Call: +1 VSports. 631. 470. 9640 Mon - Fri 10:00 am - 02:00 pm EST.
Call: +1 VSports. 631. 470. 9640 Mon - Fri 10:00 am - 02:00 pm EST.
DOI: 10.12659/MSM.889443
Med Sci Monit 2013; 19:751-756
BACKGROUND: The aim of this study was to compare the effect of combination lamivudine (LAM) and adefovir dipivoxil (ADV) versus entecavir (ETV) monotherapy for naïve HBeAg-positive chronic hepatitis B (CHB) patients. VSports手机版.
MATERIAL AND METHODS: Fifty enrolled patients with CHB were evenly divided into 2 groups: a group treated with of lamivudine (LAM) (100 mg/day) plus adefovir (ADV) (10 mg/day) combination, and a group treated with entecavir (ETV) (0 V体育安卓版. 5 mg/day). Serum levels of ALT, AST, creatinine, bilirubin, HBsAg, HBeAg and HBV viral load, and genotypic resistance were analyzed at 0, 12, 24, 52, and 104 weeks. HBV DNA levels were determined by real-time PCR and HBsAg and HBeAg by chemiluminescence. Serum levels of ALT, AST, creatinine, and bilirubin were measured by an automatic biochemical analyzer. Data analysis was performed with SPSS 12. 0 software. .

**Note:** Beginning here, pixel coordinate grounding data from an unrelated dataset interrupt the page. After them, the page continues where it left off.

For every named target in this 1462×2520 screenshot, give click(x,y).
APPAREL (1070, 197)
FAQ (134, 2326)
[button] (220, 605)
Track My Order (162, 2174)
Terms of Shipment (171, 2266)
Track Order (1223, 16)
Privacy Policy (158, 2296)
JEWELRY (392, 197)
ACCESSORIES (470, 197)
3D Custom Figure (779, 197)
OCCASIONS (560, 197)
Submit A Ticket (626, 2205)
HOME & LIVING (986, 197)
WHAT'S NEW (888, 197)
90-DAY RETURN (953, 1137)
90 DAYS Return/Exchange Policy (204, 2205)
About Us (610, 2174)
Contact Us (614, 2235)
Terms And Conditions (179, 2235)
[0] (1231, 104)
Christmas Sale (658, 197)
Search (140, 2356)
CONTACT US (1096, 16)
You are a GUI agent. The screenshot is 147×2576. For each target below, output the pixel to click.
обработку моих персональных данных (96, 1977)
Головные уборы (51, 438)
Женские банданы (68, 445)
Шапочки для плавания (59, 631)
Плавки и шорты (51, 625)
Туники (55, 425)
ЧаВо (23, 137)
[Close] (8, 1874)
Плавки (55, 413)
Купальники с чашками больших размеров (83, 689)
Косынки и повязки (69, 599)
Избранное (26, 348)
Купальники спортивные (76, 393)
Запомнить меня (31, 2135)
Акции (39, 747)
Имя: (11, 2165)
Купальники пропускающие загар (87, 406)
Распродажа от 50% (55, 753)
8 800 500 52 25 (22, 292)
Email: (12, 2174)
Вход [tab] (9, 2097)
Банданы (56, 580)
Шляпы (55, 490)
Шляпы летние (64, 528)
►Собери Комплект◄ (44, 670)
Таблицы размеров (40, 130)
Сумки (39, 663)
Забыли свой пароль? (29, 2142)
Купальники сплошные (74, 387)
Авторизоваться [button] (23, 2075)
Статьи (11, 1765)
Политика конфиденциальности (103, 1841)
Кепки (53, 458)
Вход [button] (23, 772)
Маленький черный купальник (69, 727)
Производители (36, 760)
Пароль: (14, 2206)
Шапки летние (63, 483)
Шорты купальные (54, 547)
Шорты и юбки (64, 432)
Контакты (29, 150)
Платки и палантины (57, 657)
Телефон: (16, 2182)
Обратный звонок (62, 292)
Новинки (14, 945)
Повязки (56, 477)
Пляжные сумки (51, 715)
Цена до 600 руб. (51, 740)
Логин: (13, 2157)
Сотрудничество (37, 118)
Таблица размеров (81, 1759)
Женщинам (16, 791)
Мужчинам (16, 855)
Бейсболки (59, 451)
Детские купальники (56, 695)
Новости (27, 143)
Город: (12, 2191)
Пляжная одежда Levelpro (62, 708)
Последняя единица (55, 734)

RESULTS: There were no significant differences in the virological response (VR) rates between LAM+ADV and ETV cohorts at 24, 52, and 104 weeks (P>0. 05). The HBeAg seroconversion rates were 28% and 20%, and the biochemical response (BR) rates were 88% and 84% at week 104 in the LAM+ADV and ETV groups, respectively. The rates of undetectable HBV DNA, HBeAg seroconversion, and ALT normalization rates were similar in both cohorts. No virological breakthrough or serious adverse effects were noted for any patient during the study period V体育ios版. .
CONCLUSIONS: Both LAM + ADV combination therapy and ETV monotherapy were effective and safe in the treatment of naïve HBeAg-positive CHB patients. However, further studies are needed to obtain long-term results. VSports最新版本.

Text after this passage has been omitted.